# WHAT YOU WILL DO:
(A) Copy the report on the Hezbollah–Israel border clashes from "Israeli airstrikes created" up to and including "and Aita Al-Shaab.".
(B) Continue the report on the Hezbollah–Israel border clashes, starting after its final sentence.

Segment Start: EXERCISE TEXT

BEIRUT: Clashes between Hezbollah and Israeli forces escalated sharply on Wednesday, the 200th day of conflict in southern Lebanon’s border area.

Israeli airstrikes created a ring of fire around Lebanese border towns, with at least 14 missiles hitting the area.

In the past two days, military activity in the border region has increased, with Hezbollah targeting areas in northern Acre for the first time in the conflict.

On Wednesday, Israeli strikes hit the outskirts of Aita Al-Shaab, Ramya, Jabal Balat, and Khallet Warda.

The Israeli military said it had destroyed a missile launching pad in Tair Harfa, and targeted Hezbollah infrastructure in Marqaba and Aita Al-Shaab.

Israeli artillery also struck areas of Kafar Shuba and Shehin “to eliminate a potential threat.”

Segment End: EXERCISE TEXT
Segment Start: DATA SHOWN

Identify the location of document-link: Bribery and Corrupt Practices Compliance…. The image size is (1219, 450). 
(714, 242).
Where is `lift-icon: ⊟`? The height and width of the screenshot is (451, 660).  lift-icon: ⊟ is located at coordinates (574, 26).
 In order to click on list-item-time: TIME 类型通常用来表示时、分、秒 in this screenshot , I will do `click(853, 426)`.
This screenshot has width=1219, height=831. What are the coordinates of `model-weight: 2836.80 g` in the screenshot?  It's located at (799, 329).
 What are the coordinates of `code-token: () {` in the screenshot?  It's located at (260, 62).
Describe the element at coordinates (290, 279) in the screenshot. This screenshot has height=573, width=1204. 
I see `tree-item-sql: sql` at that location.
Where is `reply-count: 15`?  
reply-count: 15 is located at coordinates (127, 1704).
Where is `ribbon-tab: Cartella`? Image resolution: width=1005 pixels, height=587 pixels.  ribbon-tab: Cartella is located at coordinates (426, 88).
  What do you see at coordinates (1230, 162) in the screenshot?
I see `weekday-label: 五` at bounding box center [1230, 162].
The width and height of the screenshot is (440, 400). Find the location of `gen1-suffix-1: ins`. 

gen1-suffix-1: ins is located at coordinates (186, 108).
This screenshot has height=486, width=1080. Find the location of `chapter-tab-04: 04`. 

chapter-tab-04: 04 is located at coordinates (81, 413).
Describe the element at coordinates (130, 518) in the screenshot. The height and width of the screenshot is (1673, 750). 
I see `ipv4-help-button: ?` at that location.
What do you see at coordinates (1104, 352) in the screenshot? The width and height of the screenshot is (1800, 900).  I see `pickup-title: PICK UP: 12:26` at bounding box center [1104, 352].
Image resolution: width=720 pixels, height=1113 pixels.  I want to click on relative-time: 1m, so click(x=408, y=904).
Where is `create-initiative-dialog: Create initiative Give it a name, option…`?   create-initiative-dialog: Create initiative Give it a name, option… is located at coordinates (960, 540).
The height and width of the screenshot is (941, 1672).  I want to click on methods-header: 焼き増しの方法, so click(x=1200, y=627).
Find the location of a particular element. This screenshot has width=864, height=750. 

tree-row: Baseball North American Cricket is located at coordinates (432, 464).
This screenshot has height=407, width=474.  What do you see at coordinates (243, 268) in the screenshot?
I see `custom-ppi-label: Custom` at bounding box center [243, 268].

Segment End: DATA SHOWN

# RESULTS FOR EACH TASK:
(A)
Israeli airstrikes created a ring of fire around Lebanese border towns, with at least 14 missiles hitting the area.

In the past two days, military activity in the border region has increased, with Hezbollah targeting areas in northern Acre for the first time in the conflict.

On Wednesday, Israeli strikes hit the outskirts of Aita Al-Shaab, Ramya, Jabal Balat, and Khallet Warda.

The Israeli military said it had destroyed a missile launching pad in Tair Harfa, and targeted Hezbollah infrastructure in Marqaba and Aita Al-Shaab.

(B)
Hezbollah also stepped up its operations, saying this was in retaliation for the “horrific massacre committed by the Israeli enemy in the town of Hanin, causing casualties and injuries among innocent civilians.”

A woman in her 50s and a 12-year-old girl, both members of the same family, were killed in the Israeli airstrike. Six other people were injured.

Hezbollah said it attacked the Shomera settlement with dozens of Katyusha rockets.

The group said it also targeted Israeli troops in Horsh Natawa, and struck the Al-Raheb site with artillery.

It also claimed to have killed and wounded Israeli soldiers in an attack on the Avivim settlement.

Israeli news outlets said that a rocket-propelled grenade hit a house in the settlement, setting the dwelling ablaze.

Hezbollah’s military media said that in the past 200 days of fighting with Israel, 1,998 operations had been carried out from Lebanon, Yemen and Iraq, including 1,637 staged by Hezbollah.